Task goal —
Copy the records out again in full, keeping them identical.

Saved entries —

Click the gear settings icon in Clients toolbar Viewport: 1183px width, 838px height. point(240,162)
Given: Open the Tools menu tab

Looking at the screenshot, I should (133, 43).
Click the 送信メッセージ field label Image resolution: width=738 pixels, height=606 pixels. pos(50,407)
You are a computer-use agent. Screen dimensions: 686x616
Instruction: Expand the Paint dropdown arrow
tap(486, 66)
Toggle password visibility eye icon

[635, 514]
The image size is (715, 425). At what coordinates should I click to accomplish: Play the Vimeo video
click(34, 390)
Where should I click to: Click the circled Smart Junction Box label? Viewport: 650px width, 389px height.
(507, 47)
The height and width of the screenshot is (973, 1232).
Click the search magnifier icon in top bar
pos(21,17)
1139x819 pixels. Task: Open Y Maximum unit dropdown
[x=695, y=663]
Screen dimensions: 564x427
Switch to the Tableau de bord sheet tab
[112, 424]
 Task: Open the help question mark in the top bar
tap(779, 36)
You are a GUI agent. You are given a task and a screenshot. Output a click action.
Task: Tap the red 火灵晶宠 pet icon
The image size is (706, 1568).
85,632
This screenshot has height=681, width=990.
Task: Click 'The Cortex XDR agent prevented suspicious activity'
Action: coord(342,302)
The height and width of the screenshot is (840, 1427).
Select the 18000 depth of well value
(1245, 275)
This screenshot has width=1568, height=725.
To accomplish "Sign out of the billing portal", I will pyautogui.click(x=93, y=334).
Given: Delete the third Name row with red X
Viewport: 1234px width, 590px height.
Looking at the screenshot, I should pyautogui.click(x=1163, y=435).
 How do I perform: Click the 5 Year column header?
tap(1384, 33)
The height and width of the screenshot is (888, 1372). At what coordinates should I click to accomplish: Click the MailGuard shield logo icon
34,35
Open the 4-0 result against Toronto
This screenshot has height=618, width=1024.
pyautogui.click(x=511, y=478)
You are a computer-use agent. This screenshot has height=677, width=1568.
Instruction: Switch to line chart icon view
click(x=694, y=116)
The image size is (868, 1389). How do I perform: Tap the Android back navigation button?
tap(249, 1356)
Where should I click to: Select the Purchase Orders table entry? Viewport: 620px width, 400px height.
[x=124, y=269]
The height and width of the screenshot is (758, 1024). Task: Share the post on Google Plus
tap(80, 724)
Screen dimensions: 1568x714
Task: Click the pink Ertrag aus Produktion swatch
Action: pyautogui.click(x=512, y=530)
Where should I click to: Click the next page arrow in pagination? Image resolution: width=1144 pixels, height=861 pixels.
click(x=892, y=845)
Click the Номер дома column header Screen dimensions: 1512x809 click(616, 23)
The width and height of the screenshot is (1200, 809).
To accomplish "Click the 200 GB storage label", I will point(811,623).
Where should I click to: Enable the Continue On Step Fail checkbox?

Completed task —
Click the gear settings icon in Clients toolbar Viewport: 1183px width, 838px height. point(240,162)
Given: Open the Tools menu tab

Looking at the screenshot, I should (133, 43).
Click the 送信メッセージ field label Image resolution: width=738 pixels, height=606 pixels. pos(50,407)
You are a computer-use agent. Screen dimensions: 686x616
Instruction: Expand the Paint dropdown arrow
tap(486, 66)
Toggle password visibility eye icon

[635, 514]
The image size is (715, 425). At what coordinates should I click to accomplish: Play the Vimeo video
click(34, 390)
Where should I click to: Click the circled Smart Junction Box label? Viewport: 650px width, 389px height.
(507, 47)
The height and width of the screenshot is (973, 1232).
Click the search magnifier icon in top bar
pos(21,17)
1139x819 pixels. Task: Open Y Maximum unit dropdown
[x=695, y=663]
Screen dimensions: 564x427
Switch to the Tableau de bord sheet tab
[112, 424]
 Task: Open the help question mark in the top bar
tap(779, 36)
You are a GUI agent. You are given a task and a screenshot. Output a click action.
Task: Tap the red 火灵晶宠 pet icon
The image size is (706, 1568).
85,632
This screenshot has height=681, width=990.
Task: Click 'The Cortex XDR agent prevented suspicious activity'
Action: coord(342,302)
The height and width of the screenshot is (840, 1427).
Select the 18000 depth of well value
(1245, 275)
This screenshot has width=1568, height=725.
To accomplish "Sign out of the billing portal", I will pyautogui.click(x=93, y=334).
Given: Delete the third Name row with red X
Viewport: 1234px width, 590px height.
Looking at the screenshot, I should pyautogui.click(x=1163, y=435).
 How do I perform: Click the 5 Year column header?
tap(1384, 33)
The height and width of the screenshot is (888, 1372). At what coordinates should I click to accomplish: Click the MailGuard shield logo icon
34,35
Open the 4-0 result against Toronto
This screenshot has height=618, width=1024.
pyautogui.click(x=511, y=478)
You are a computer-use agent. This screenshot has height=677, width=1568.
Instruction: Switch to line chart icon view
click(x=694, y=116)
The image size is (868, 1389). How do I perform: Tap the Android back navigation button?
tap(249, 1356)
Where should I click to: Select the Purchase Orders table entry? Viewport: 620px width, 400px height.
[x=124, y=269]
The height and width of the screenshot is (758, 1024). Task: Share the post on Google Plus
tap(80, 724)
Screen dimensions: 1568x714
Task: Click the pink Ertrag aus Produktion swatch
Action: pyautogui.click(x=512, y=530)
Where should I click to: Click the next page arrow in pagination? Image resolution: width=1144 pixels, height=861 pixels.
click(x=892, y=845)
Click the Номер дома column header Screen dimensions: 1512x809 click(616, 23)
The width and height of the screenshot is (1200, 809).
To accomplish "Click the 200 GB storage label", I will point(811,623).
Where should I click to: Enable the Continue On Step Fail checkbox?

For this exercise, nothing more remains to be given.